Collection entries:
:::
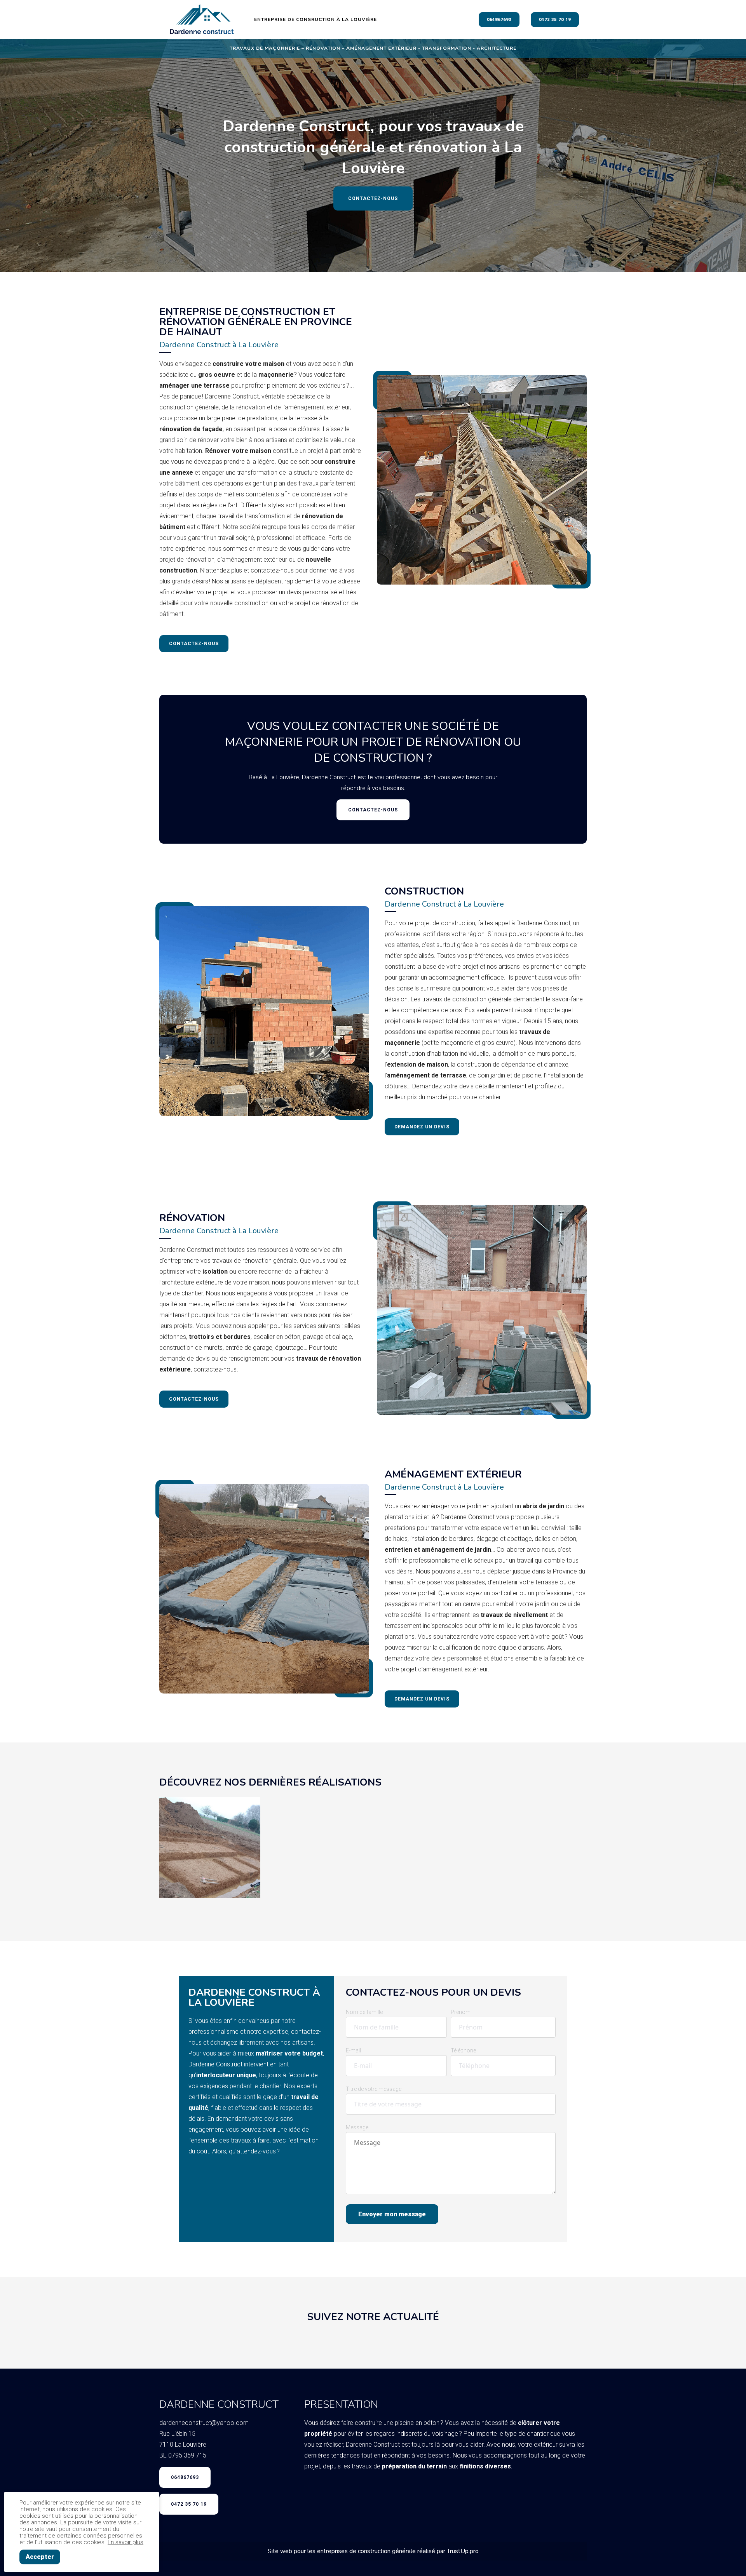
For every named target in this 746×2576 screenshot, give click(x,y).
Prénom (461, 2012)
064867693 (499, 19)
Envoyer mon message (392, 2214)
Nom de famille (364, 2012)
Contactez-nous (373, 198)
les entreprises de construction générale (361, 2551)
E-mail (353, 2050)
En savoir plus (125, 2542)
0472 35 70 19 (555, 19)
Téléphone (463, 2050)
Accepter (40, 2556)
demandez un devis (422, 1127)
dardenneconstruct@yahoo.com (204, 2422)
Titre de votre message (373, 2089)
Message (357, 2127)
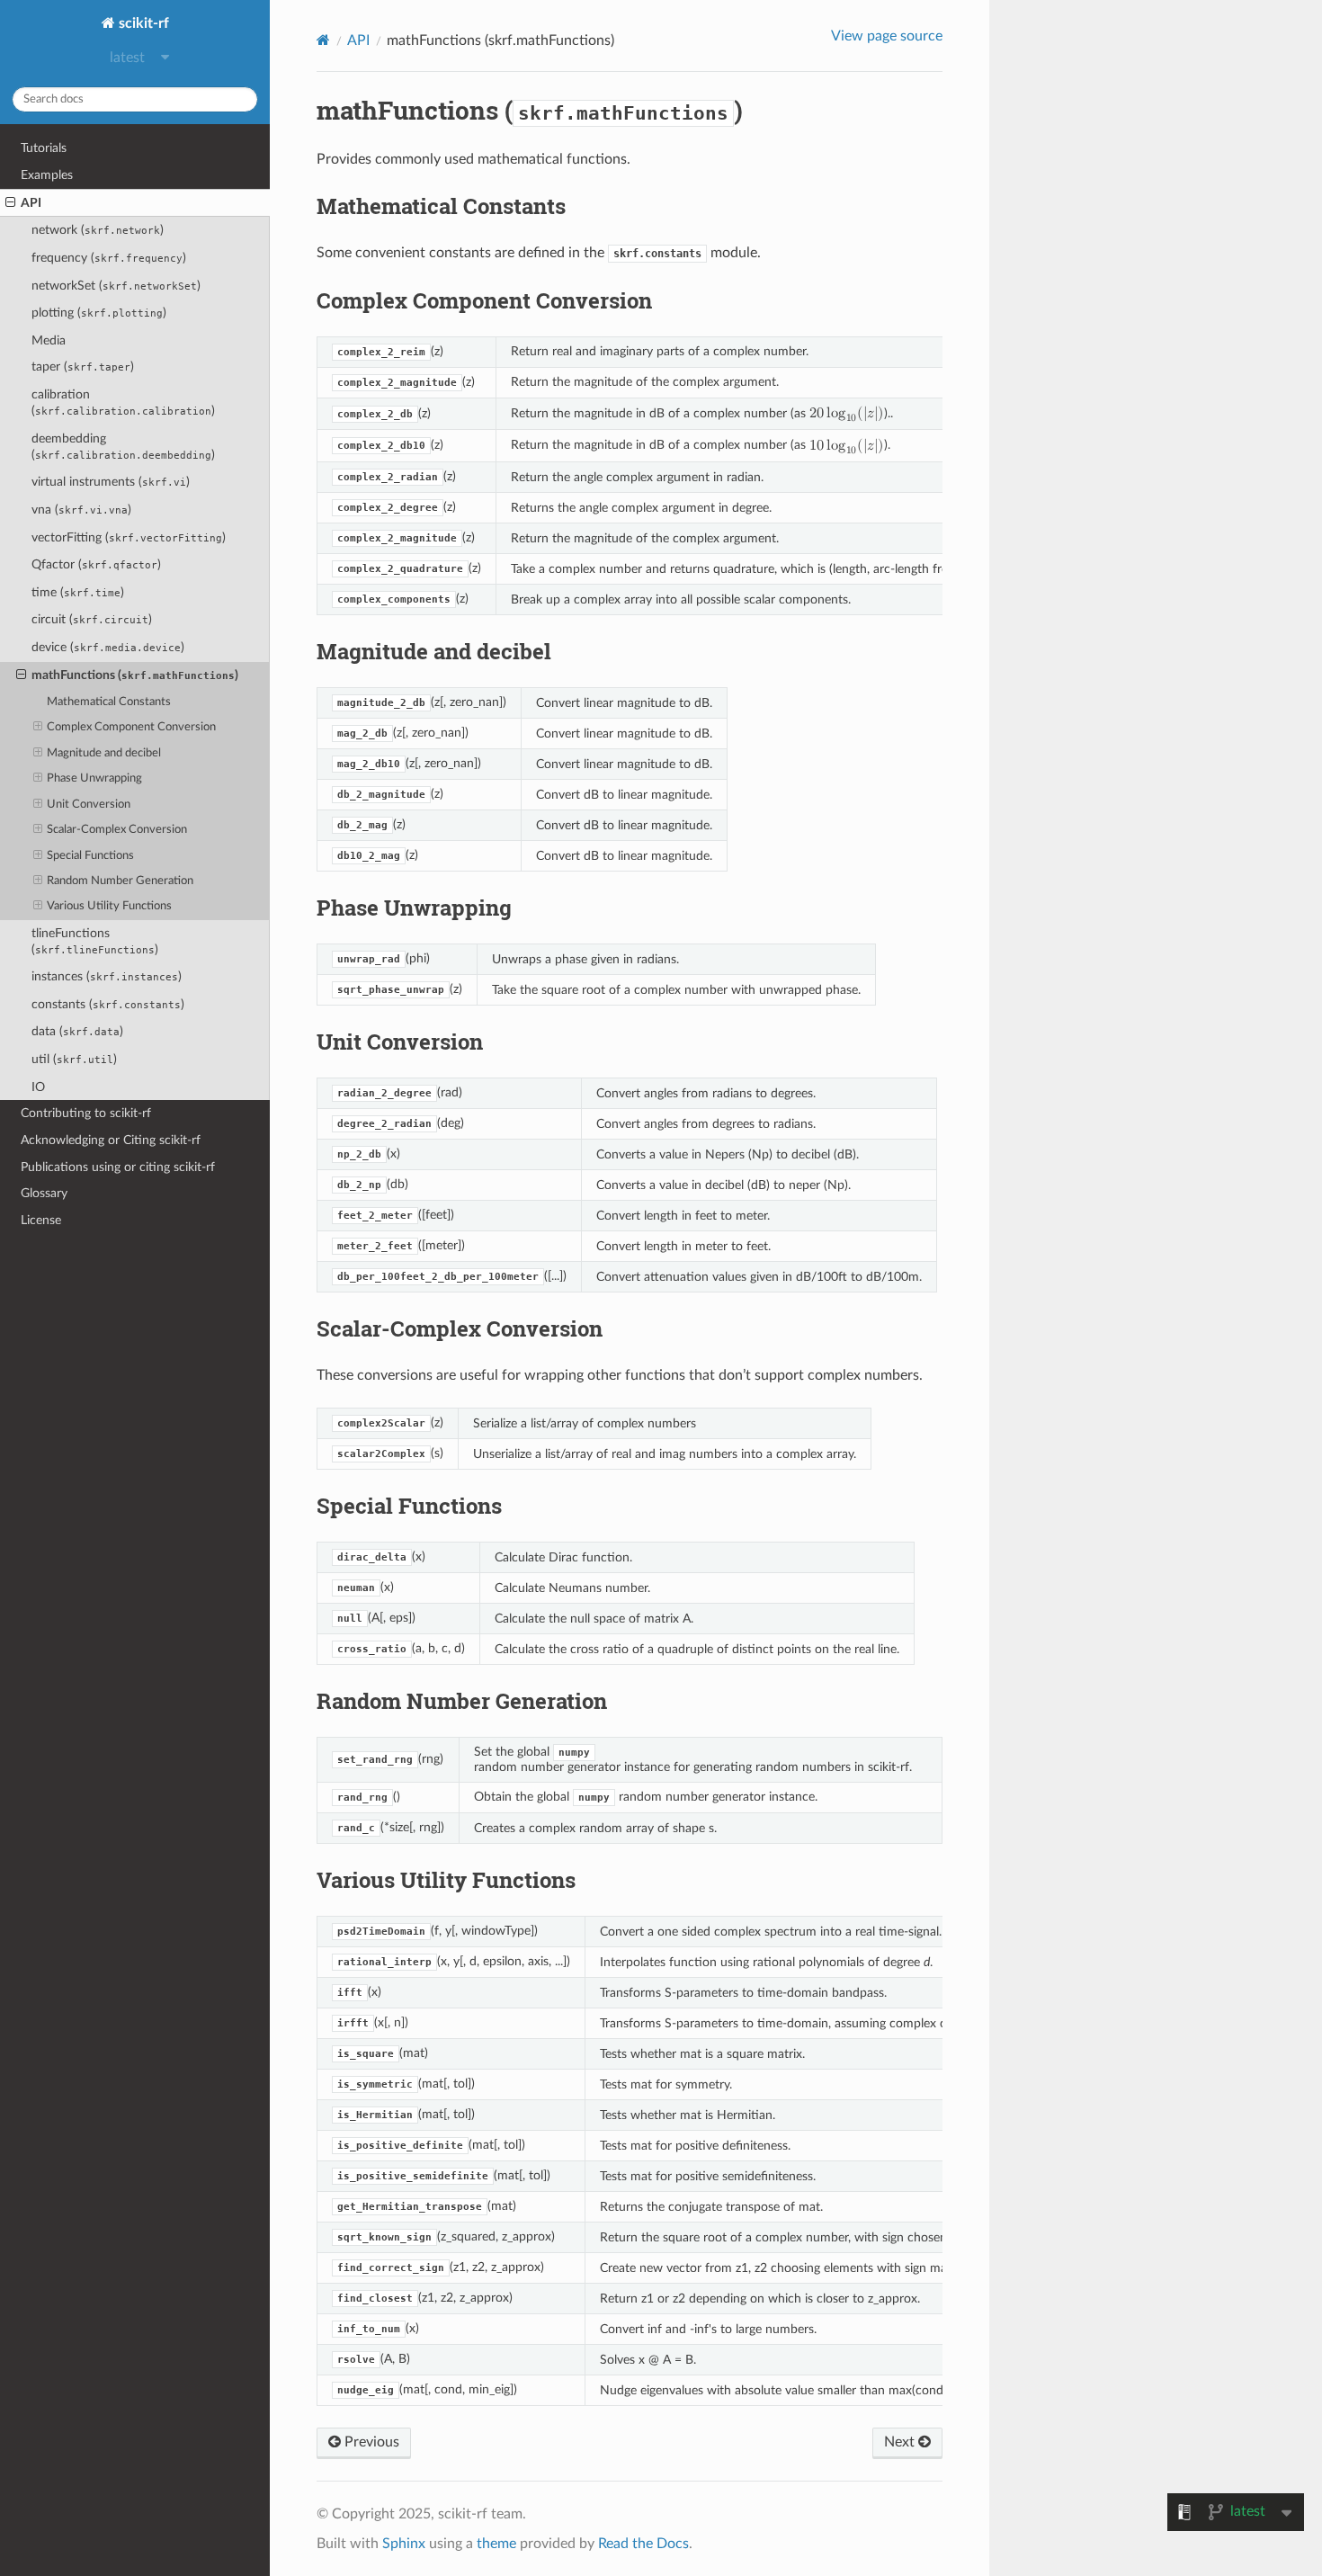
:::
Activity |
Could you output all the entries above exactly as written, leaving out the pictures?

Response area |
For every named target in this 746×2576 screenshot, give click(x,y).
Prénom (461, 2012)
064867693 (499, 19)
Envoyer mon message (392, 2214)
Nom de famille (364, 2012)
Contactez-nous (373, 198)
les entreprises de construction générale (361, 2551)
E-mail (353, 2050)
En savoir plus (125, 2542)
0472 35 70 19 (555, 19)
Téléphone (463, 2050)
Accepter (40, 2556)
demandez un devis (422, 1127)
dardenneconstruct@yahoo.com (204, 2422)
Titre de votre message (373, 2089)
Message (357, 2127)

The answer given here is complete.